• [Exercise aim]: Find the string "navigation" in the records. Copy every line it appears in.

• [Data records]:
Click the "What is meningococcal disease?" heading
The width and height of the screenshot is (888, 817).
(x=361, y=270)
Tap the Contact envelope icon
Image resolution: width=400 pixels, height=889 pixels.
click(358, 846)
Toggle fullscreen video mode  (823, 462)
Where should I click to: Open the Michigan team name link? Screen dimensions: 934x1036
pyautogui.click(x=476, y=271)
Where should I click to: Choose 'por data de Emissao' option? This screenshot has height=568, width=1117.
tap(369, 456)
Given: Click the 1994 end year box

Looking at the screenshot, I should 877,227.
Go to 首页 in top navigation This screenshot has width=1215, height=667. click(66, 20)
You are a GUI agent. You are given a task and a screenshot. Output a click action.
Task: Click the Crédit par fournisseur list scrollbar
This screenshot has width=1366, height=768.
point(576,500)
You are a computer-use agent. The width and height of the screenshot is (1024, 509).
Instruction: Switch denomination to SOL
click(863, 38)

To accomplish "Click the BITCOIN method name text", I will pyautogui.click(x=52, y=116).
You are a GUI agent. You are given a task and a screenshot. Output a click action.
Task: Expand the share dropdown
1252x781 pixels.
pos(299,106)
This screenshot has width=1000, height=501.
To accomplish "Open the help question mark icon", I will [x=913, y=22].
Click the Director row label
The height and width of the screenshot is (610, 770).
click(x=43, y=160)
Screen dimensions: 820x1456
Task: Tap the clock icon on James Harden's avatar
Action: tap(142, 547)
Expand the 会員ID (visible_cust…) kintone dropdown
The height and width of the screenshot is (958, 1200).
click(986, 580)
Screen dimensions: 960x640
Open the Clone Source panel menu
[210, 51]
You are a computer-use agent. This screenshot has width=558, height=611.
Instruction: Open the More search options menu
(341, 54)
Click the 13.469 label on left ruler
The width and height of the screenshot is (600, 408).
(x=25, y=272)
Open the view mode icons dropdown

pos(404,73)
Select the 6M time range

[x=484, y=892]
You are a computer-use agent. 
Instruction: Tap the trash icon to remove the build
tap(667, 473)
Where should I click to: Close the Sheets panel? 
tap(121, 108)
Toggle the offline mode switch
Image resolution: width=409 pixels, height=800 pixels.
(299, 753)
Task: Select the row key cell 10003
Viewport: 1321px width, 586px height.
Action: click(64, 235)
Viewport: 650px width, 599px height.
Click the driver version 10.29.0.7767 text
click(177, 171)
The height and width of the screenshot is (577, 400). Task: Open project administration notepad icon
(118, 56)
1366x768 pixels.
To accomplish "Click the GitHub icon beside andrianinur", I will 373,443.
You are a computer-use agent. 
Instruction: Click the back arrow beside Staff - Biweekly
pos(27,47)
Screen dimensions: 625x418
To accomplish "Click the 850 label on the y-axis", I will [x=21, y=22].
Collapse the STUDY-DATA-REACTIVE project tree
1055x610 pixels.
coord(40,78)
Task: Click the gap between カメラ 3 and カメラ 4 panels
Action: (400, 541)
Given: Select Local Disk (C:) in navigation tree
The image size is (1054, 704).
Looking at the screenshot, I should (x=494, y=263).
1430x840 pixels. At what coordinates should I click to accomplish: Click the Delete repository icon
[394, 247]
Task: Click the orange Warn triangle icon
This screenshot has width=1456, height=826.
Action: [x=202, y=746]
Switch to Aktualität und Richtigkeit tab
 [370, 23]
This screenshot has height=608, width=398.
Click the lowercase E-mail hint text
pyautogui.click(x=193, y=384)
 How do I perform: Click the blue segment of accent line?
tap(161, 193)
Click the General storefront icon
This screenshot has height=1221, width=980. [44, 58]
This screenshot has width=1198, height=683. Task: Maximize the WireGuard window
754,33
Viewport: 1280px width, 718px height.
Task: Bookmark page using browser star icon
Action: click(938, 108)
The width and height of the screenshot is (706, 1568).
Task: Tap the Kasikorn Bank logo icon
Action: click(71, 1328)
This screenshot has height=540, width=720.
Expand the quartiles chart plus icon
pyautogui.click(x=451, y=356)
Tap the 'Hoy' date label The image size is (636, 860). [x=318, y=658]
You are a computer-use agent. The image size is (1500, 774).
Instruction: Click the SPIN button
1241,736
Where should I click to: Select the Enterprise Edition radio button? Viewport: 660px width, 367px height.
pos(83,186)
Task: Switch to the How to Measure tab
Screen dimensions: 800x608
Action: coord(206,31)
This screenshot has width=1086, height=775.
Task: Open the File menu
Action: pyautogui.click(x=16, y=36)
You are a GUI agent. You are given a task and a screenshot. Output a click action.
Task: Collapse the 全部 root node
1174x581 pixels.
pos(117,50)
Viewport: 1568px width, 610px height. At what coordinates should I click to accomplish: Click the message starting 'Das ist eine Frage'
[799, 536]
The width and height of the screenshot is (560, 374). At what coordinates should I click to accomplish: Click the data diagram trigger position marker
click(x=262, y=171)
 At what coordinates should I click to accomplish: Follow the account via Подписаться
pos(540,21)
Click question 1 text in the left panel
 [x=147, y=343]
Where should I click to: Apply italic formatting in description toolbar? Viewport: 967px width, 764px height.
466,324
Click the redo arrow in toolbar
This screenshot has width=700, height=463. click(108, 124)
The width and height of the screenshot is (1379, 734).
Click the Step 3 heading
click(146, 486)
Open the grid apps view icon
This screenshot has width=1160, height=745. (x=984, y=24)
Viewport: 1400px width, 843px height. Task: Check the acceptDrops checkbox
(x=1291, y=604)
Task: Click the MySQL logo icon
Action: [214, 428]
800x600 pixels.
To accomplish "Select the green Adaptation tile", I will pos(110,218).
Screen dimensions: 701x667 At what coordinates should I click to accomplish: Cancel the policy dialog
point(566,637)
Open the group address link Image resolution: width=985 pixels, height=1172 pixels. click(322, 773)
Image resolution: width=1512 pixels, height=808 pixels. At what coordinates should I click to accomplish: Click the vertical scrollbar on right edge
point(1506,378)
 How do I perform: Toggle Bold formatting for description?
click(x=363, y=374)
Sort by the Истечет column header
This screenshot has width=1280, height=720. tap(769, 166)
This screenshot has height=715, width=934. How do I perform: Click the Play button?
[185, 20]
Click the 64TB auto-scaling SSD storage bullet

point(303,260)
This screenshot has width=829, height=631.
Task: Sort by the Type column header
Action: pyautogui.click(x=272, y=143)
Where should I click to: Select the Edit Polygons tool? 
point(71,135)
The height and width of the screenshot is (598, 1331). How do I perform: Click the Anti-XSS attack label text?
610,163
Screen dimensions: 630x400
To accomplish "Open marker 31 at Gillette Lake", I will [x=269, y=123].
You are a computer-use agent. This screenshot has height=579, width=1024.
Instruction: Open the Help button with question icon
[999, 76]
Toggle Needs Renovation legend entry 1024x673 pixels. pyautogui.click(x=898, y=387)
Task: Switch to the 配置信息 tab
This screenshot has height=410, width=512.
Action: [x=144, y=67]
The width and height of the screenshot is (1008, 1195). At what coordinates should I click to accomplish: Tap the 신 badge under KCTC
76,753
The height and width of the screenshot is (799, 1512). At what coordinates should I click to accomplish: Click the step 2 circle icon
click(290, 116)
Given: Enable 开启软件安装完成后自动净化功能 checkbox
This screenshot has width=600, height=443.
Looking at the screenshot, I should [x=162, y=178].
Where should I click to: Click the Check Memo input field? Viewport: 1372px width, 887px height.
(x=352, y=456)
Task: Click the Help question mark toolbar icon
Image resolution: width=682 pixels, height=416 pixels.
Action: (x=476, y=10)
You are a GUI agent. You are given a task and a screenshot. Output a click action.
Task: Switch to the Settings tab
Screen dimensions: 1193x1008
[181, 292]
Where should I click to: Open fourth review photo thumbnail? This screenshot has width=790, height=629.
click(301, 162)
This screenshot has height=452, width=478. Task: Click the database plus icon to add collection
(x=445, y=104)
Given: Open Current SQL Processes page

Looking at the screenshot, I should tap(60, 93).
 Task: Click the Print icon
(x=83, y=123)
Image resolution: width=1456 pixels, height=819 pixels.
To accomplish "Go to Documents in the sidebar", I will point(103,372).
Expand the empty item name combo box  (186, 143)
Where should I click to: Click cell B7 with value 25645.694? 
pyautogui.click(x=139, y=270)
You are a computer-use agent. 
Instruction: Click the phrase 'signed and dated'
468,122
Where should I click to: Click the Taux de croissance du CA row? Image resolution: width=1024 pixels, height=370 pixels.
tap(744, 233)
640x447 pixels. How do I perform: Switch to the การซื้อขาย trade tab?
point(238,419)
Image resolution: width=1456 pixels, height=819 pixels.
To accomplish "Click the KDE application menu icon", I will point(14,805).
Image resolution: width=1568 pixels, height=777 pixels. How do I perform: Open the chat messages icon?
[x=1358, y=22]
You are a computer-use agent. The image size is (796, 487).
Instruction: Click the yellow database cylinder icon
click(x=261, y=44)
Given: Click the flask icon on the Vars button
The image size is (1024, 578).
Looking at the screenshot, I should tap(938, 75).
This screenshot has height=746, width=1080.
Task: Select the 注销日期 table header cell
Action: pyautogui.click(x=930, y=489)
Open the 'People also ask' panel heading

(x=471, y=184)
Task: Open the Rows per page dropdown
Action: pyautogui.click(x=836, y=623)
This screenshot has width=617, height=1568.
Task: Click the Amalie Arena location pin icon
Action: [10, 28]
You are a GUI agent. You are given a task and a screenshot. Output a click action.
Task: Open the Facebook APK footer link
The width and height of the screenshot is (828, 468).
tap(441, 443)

• [Solution below]:
Go to 首页 in top navigation This screenshot has width=1215, height=667. click(66, 20)
Given: Select Local Disk (C:) in navigation tree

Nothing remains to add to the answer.